The newest generation, which was launched early in 2022, provides three new major features:
Advancing NPU Technology
- Scatter-gather helps prevent memory bottlenecks and provides effective data feeding to the ALUs (Arithmetic Logical Units).
- Extreme low power mode allows the NPU to operate without DRAM to support always-on scenarios.
- Multi-precision ALU provides FP16 (Half-precision floating-point format) support in addition to existing INT8 and INT4 support using a single ALU to achieve greater efficiency and flexibility.
“We believe that advancements in NPU technology will continue at three different level. The first level involves enhancing efficiency at an IP level,” explained Park. “One approach is ensuring the massive number of ALUs are well fed with data and well utilized. Another method is making more ALUs available through an increased compute density. Work reduction through bit-precision optimization and better gating of unused blocks can also help.”
The power limit of today’s mobile devices will soon support IPs running at the lowest possible voltage supported by processer technology. This will make it difficult to translate performance improvement to efficiency improvement which is why other methods are needed to improve NPU technology.

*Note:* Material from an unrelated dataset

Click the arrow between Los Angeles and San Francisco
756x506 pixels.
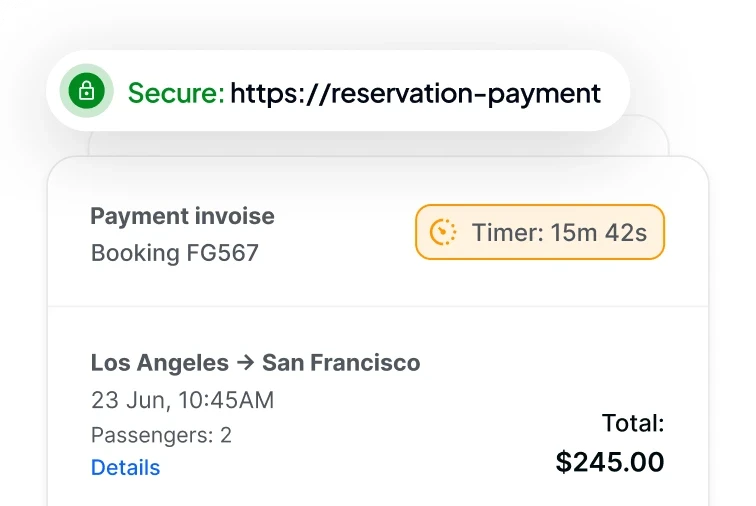click(246, 362)
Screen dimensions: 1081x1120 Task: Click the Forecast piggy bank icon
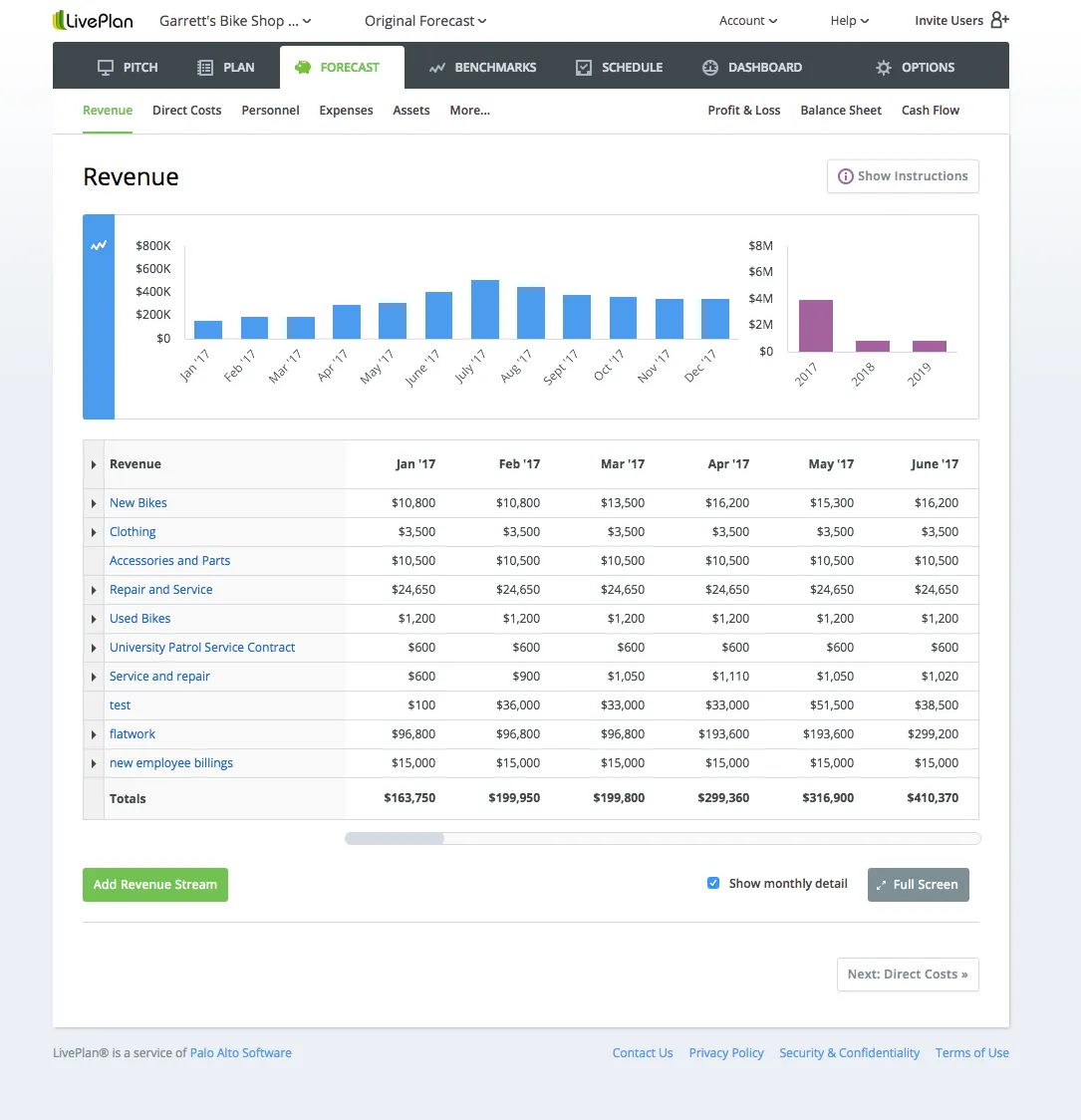303,68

“The second level involves improving system-wide power efficiency. Improvements in NPU efficiency see other components in the system starting to use a significant amount of power. Other components that have been ignored are CPU, ISP (Image Signal Processor), NOC (Network-on-Chip), DRAM and Power Management IC,” said Park. “Power consumed by other IPs is generally proportional to the inference rate and if those IPs don’t improve at the same rate as the NPU the budget for the NPU will reduce over time. Minimizing cross-IP data movement while increasing CPU task offloading to more efficient cores are some of the ways to drive improvement at this level.”